[Source material]

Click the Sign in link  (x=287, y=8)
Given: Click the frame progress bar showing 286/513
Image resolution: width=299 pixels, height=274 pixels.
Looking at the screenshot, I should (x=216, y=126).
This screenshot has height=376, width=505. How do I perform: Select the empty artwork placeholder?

==

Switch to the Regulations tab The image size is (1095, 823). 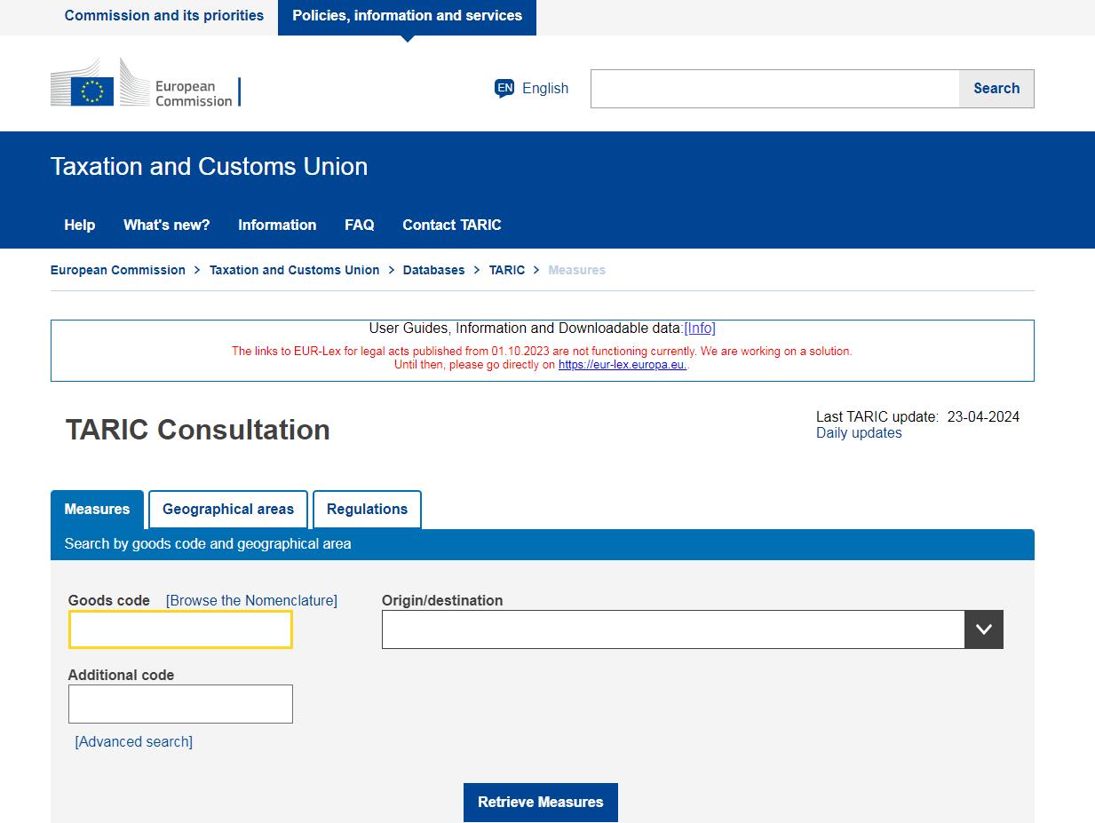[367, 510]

[Exercise requirements]
For this exercise, return every line from the data that holds the string "Click".

[Task solution]
Click the Sign in link  (x=287, y=8)
Given: Click the frame progress bar showing 286/513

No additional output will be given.